José Claramunt

Personal information
- Full name: José Claramunt Torres
- Date of birth: 10 July 1946 (age 79)
- Place of birth: Puçol, Spain
- Height: 1.65 m (5 ft 5 in)
- Position: Midfielder

Youth career
- Valencia
- → Atlético Saguntino (loan)

Senior career*
- Years: Team / Apps / (Gls)
- 1965–1966: Mestalla / 30 / (2)
- 1966–1978: Valencia / 294 / (54)
- Total:  / 324 / (56)

International career
- 1968–1975: Spain / 23 / (4)

= José Claramunt =

Spanish footballer

José Claramunt Torres (born 10 July 1946) is a Spanish retired footballer who played as a midfielder.

He played solely for Valencia, competing in 12 La Liga seasons and appearing in 381 official games (83 goals scored).

==Club career==
Born in Puçol, Valencian Community, Claramunt spent his entire career with local club Valencia CF. He made his La Liga debut on 11 September 1966 in a 1–0 away win against Deportivo de La Coruña, and scored his first goal in the competition on 27 November in a 3–0 home victory over Sevilla FC.

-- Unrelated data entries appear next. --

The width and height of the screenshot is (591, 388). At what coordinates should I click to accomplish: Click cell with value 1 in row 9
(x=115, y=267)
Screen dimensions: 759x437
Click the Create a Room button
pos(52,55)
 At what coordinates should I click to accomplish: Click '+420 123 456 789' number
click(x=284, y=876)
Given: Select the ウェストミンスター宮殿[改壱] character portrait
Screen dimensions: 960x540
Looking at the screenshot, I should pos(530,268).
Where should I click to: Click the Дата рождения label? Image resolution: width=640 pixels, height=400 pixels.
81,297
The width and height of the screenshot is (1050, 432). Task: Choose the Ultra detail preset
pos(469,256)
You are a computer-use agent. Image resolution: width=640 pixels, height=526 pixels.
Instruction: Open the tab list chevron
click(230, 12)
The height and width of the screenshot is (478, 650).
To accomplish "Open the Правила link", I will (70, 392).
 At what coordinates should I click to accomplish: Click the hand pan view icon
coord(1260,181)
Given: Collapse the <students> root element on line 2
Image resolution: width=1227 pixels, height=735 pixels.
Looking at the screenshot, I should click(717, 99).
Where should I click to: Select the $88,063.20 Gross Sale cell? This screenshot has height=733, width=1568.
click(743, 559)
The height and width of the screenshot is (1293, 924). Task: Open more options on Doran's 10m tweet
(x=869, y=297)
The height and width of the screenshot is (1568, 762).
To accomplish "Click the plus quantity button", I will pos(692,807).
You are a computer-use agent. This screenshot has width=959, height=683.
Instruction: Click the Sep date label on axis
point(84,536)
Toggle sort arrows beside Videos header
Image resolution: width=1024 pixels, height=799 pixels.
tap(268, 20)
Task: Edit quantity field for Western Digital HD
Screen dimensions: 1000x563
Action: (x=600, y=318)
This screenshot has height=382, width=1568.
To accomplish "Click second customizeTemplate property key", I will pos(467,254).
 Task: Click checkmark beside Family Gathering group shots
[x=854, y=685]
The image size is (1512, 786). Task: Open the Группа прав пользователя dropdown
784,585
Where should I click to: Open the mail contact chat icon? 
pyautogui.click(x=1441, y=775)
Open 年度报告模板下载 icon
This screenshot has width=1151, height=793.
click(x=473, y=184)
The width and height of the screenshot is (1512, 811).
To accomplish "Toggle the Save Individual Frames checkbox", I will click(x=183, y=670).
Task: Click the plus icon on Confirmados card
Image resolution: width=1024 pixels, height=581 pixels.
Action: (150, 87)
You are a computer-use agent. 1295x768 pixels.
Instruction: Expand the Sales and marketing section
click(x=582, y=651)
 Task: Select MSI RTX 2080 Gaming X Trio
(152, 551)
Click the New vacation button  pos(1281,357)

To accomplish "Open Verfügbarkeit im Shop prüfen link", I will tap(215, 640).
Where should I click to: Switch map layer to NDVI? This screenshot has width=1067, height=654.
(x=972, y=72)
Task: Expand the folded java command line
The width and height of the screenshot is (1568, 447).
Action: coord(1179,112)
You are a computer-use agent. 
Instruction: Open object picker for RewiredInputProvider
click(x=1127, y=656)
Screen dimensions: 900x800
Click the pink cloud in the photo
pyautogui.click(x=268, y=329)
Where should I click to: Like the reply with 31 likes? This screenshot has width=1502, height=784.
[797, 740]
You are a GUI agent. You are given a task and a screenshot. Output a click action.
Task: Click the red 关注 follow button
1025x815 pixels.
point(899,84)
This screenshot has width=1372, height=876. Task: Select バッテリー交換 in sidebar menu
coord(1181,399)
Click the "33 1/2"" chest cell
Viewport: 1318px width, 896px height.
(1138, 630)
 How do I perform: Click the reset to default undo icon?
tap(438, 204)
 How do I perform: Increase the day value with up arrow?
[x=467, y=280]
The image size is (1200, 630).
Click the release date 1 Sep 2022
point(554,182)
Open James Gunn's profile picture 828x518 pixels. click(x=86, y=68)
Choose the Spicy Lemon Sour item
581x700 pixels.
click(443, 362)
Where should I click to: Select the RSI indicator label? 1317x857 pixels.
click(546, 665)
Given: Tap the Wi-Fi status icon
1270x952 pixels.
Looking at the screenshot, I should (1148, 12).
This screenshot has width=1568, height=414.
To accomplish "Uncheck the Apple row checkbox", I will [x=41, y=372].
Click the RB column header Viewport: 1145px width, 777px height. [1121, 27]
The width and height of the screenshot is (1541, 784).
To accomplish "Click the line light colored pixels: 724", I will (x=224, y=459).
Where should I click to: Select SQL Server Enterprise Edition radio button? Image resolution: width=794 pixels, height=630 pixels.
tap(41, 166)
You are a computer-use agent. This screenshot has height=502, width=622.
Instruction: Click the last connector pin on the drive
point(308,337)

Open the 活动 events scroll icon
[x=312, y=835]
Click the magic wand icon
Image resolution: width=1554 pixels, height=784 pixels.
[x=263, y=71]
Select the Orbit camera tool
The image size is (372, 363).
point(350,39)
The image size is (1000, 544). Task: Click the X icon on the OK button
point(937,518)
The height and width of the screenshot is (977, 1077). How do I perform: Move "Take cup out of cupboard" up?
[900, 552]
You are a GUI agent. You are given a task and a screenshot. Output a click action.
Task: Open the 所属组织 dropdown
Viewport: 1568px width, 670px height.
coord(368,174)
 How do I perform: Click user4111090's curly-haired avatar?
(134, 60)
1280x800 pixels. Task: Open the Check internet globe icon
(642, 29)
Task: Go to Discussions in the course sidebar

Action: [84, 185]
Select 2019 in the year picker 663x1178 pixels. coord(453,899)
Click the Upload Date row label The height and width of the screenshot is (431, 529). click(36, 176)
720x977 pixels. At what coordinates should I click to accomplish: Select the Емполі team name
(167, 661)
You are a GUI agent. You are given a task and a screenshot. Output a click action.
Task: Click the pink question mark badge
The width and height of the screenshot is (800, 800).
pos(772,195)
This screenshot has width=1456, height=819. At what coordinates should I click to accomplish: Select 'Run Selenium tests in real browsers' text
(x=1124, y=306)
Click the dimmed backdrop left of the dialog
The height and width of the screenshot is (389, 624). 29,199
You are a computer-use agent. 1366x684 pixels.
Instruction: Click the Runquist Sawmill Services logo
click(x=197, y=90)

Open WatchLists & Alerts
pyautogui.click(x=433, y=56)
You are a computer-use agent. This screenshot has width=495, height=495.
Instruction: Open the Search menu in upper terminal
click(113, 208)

Claramunt scored three goals in 30 games in the 1970–71 campaign to help the Che win the national championship, including one in a 2–0 win at FC Barcelona on 31 October 1970. Additionally, during his spell, the side appeared in four Copa del Rey finals – losing three in a row from 1970 to 1972 – and he opened the scoring in the 1971 edition against Barcelona, netting from a penalty kick but in a 3–4 extra-time defeat.

Claramunt retired in 1978, at the age of nearly 32. His hometown club UD Puçol's ground was named Estadio José Claramunt in his honour.

==International career==
Claramunt earned 23 caps for Spain over seven years, scoring four times. He made his debut on 28 February 1968 in a 3–1 friendly win against Sweden, and netted his first goal on 17 January 1973 in a 3–2 victory in Greece for the 1974 FIFA World Cup qualifiers.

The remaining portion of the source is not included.